## Problem to solve
Render every line of the data below as a Markdown table with the columns No. and Text. Skip blank lines and leave the pictures out.

● ● ● ● ● ● ●

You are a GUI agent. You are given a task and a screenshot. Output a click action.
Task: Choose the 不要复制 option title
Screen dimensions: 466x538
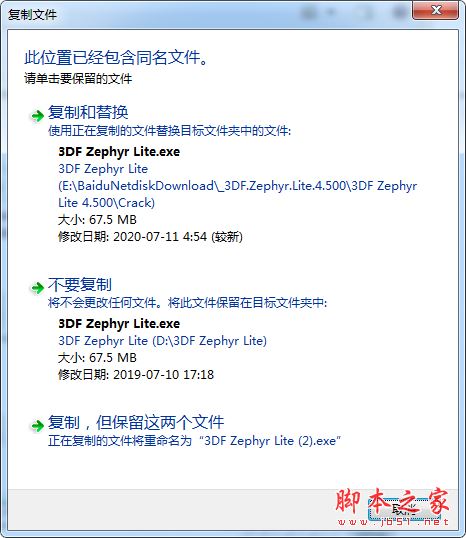(80, 284)

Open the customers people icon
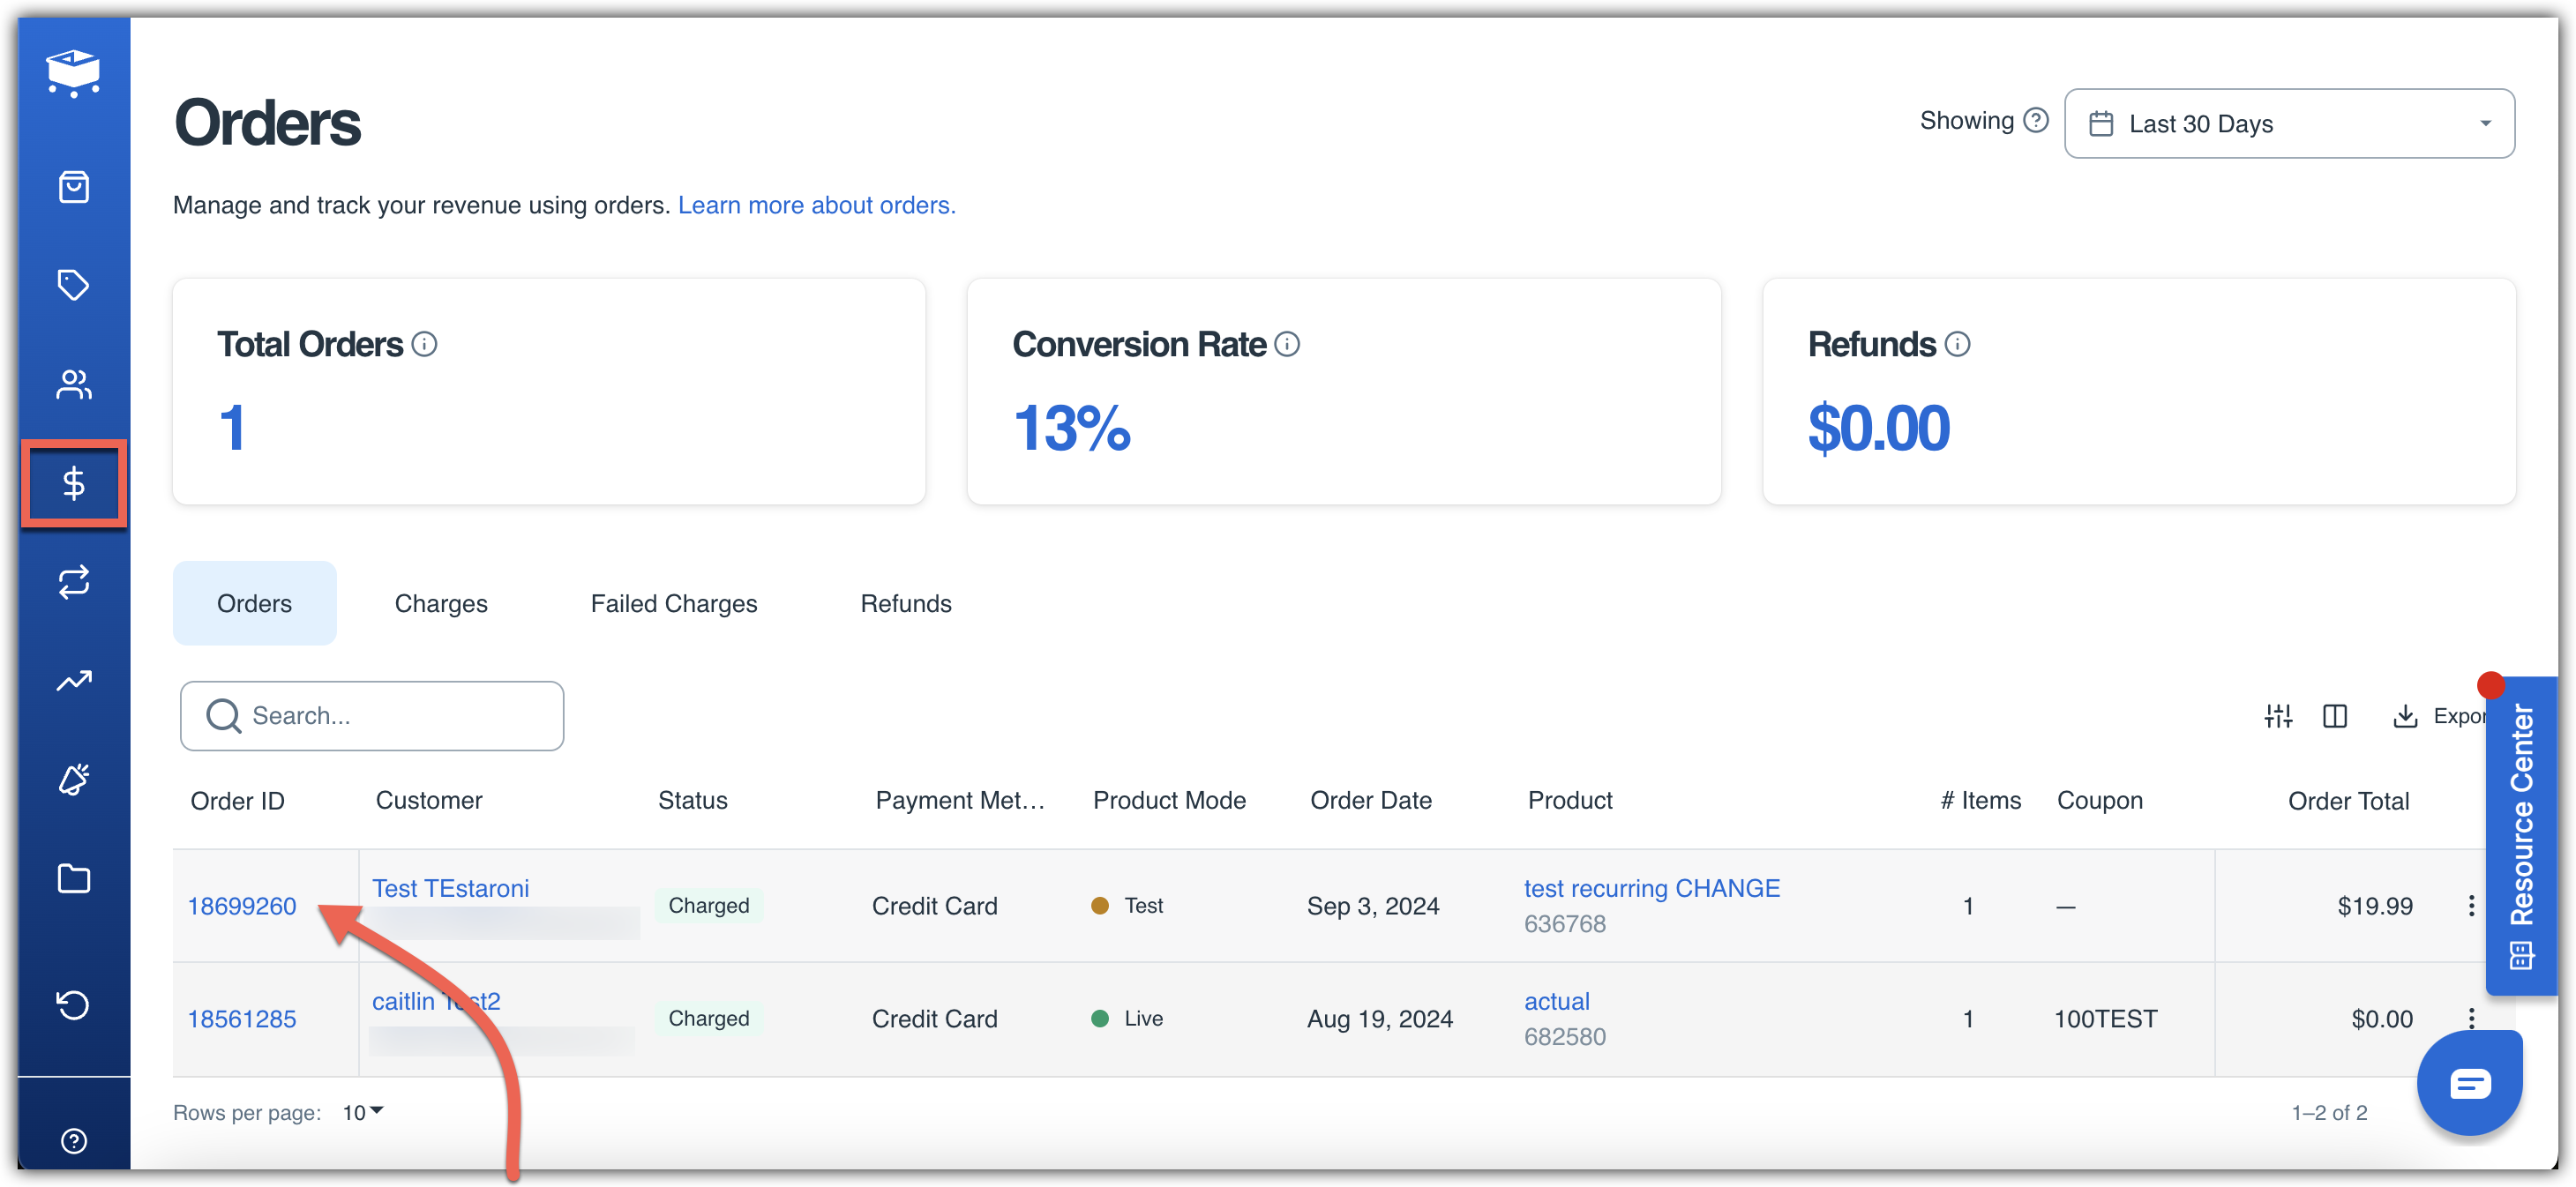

● ● ● ● ● ● ●

## Task answer
| No. | Text |
|---|---|
| 1 | You are a GUI agent. You are given a task and a screenshot. Output a click action. |
| 2 | Task: Choose the 不要复制 option title |
| 3 | Screen dimensions: 466x538 |
| 4 | (80, 284) |
| 5 | Open the customers people icon |